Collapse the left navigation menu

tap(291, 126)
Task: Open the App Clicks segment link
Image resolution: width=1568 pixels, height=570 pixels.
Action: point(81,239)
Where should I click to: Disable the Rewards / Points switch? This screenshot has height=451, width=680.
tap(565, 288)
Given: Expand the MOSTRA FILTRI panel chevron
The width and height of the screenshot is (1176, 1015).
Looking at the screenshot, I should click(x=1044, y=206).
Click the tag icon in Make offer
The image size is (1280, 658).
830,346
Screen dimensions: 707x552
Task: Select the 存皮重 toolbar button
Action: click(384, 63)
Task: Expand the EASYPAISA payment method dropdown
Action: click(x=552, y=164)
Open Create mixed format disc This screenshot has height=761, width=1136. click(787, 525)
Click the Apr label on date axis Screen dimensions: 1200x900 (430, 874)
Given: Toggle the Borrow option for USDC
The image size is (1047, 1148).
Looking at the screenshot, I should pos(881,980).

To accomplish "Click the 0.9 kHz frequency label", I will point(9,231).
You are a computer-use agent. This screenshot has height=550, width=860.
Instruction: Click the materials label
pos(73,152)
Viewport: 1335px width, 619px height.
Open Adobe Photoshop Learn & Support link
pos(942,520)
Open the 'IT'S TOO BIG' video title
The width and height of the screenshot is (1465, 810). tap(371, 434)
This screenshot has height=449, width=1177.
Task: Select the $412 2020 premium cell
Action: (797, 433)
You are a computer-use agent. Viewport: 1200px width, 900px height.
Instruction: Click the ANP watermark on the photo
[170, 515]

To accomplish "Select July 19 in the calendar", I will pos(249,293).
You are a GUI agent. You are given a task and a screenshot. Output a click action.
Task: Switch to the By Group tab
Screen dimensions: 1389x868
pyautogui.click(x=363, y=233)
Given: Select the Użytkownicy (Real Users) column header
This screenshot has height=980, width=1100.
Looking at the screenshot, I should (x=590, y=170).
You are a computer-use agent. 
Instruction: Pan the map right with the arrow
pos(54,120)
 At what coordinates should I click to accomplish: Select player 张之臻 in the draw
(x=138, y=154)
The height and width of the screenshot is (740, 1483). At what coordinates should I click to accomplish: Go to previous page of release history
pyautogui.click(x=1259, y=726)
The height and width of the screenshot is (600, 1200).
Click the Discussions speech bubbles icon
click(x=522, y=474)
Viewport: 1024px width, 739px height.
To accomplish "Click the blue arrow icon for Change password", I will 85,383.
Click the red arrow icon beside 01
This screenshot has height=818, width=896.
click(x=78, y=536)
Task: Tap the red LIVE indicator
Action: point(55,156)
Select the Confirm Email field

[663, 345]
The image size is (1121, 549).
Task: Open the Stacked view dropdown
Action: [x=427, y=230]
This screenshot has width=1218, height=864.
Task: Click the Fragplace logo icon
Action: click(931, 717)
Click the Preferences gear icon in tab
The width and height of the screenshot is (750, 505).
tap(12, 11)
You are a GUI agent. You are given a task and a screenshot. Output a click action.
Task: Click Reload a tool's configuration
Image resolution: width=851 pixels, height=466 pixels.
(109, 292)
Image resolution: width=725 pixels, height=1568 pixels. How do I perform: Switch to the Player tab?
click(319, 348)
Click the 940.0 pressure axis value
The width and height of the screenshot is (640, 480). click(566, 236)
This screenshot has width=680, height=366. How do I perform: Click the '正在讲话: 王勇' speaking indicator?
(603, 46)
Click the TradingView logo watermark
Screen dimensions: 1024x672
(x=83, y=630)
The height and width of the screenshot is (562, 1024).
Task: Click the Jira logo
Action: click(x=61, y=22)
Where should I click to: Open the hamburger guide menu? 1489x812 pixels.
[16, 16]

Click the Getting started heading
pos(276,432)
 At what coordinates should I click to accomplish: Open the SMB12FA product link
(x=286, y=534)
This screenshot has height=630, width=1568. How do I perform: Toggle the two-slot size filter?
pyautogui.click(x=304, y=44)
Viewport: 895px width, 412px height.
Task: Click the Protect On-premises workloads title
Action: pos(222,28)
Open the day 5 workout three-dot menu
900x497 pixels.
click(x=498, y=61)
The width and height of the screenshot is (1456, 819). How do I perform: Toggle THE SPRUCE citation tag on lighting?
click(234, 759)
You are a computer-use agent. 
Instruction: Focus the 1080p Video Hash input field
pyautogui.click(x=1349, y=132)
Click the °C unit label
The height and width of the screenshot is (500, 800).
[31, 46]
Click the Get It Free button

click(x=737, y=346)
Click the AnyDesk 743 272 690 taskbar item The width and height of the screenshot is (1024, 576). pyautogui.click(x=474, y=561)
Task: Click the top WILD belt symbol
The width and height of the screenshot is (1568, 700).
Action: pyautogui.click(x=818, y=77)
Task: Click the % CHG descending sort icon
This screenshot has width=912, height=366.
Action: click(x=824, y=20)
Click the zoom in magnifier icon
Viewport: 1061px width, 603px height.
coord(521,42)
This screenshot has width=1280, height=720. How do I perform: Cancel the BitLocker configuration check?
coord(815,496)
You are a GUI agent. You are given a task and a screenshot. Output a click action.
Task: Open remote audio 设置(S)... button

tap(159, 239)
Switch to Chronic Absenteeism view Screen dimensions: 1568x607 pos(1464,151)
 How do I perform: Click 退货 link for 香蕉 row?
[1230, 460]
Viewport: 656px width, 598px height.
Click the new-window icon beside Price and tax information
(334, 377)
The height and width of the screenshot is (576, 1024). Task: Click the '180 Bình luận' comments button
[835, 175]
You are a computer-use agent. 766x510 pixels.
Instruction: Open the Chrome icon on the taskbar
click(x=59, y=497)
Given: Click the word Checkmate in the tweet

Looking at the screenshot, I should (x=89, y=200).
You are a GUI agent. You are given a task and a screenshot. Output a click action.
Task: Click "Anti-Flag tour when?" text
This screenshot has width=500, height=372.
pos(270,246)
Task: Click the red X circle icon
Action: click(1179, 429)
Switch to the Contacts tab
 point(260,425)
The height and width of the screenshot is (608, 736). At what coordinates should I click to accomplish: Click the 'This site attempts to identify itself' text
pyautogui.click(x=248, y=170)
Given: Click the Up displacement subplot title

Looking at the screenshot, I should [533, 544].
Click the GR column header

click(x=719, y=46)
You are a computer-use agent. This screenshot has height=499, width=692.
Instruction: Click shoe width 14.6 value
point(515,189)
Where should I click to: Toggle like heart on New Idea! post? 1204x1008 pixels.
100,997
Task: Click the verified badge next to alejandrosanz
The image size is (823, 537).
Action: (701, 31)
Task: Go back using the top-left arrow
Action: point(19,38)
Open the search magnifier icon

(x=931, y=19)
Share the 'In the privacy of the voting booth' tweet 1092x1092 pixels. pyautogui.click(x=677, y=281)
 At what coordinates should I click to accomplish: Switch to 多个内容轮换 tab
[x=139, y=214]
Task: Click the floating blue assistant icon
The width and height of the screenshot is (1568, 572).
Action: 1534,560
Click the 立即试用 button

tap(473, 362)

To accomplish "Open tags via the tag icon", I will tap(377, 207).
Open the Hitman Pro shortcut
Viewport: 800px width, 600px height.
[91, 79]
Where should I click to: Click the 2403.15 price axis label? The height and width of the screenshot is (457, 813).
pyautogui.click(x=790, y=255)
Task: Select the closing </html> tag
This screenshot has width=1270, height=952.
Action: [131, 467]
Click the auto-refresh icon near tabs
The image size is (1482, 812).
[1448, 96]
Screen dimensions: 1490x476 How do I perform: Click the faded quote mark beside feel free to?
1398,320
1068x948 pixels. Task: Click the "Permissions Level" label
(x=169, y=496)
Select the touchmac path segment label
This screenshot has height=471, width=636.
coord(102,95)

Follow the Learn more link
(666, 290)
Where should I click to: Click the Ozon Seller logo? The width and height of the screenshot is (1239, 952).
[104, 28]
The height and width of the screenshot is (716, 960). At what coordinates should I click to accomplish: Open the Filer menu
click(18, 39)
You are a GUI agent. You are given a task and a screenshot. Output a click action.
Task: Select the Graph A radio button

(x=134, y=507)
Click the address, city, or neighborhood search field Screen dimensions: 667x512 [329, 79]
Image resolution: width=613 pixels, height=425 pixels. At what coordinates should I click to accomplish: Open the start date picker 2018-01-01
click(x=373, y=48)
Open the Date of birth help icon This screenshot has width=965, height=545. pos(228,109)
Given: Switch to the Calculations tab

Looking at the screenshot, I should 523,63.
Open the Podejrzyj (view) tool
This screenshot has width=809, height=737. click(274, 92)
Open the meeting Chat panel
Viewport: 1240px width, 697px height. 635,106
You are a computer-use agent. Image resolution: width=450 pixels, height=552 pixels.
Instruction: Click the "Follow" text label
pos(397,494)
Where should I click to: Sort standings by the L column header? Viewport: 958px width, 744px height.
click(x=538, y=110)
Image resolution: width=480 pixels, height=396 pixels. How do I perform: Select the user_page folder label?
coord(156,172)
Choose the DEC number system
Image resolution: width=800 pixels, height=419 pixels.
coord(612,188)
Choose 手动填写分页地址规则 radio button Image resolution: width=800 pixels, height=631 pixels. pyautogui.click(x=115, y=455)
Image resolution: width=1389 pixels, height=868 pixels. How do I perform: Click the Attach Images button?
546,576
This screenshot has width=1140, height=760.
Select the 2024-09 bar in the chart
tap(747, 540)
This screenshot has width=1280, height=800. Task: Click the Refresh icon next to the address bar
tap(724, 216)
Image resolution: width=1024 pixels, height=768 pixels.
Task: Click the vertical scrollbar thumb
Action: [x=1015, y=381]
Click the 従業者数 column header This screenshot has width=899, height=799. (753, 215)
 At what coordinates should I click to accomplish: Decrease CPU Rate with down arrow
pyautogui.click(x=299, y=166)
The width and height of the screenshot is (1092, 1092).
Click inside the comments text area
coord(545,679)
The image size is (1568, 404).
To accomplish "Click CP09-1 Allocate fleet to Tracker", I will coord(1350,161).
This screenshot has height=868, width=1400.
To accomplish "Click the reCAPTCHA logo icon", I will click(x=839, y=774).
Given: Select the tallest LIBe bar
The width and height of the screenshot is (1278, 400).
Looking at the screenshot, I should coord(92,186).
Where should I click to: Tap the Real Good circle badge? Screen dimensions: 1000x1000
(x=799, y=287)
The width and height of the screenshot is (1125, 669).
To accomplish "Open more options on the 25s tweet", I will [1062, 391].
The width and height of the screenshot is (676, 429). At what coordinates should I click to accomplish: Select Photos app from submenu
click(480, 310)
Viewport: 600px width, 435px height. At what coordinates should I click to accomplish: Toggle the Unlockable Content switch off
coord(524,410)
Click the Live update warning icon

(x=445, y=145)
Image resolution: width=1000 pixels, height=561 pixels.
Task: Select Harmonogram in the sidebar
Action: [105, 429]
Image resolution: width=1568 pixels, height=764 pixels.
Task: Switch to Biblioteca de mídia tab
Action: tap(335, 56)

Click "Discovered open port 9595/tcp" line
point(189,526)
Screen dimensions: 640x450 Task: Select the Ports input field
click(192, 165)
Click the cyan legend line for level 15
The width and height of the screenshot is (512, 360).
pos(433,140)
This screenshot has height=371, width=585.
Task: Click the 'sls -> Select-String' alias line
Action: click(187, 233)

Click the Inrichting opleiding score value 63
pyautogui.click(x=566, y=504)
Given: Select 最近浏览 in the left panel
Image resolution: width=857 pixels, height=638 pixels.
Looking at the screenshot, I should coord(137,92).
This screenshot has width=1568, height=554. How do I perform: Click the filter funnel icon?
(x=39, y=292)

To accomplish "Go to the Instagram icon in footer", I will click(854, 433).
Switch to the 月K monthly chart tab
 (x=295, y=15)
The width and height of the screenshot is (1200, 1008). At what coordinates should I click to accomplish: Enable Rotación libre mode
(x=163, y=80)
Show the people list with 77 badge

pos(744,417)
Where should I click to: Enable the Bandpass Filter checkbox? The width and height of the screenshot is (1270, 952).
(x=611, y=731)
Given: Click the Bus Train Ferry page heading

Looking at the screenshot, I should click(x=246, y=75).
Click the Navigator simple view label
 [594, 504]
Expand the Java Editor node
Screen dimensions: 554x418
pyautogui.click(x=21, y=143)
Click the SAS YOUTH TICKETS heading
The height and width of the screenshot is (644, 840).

··········

• [WHAT YOU NEED TO DO]
The required result is an exact repeat of the records above from the line containing "Show the people list with 77 badge" to their final line.

• [TASK SOLUTION]
Show the people list with 77 badge

pos(744,417)
Where should I click to: Enable the Bandpass Filter checkbox? The width and height of the screenshot is (1270, 952).
(x=611, y=731)
Given: Click the Bus Train Ferry page heading

Looking at the screenshot, I should click(x=246, y=75).
Click the Navigator simple view label
 [594, 504]
Expand the Java Editor node
Screen dimensions: 554x418
pyautogui.click(x=21, y=143)
Click the SAS YOUTH TICKETS heading
The height and width of the screenshot is (644, 840).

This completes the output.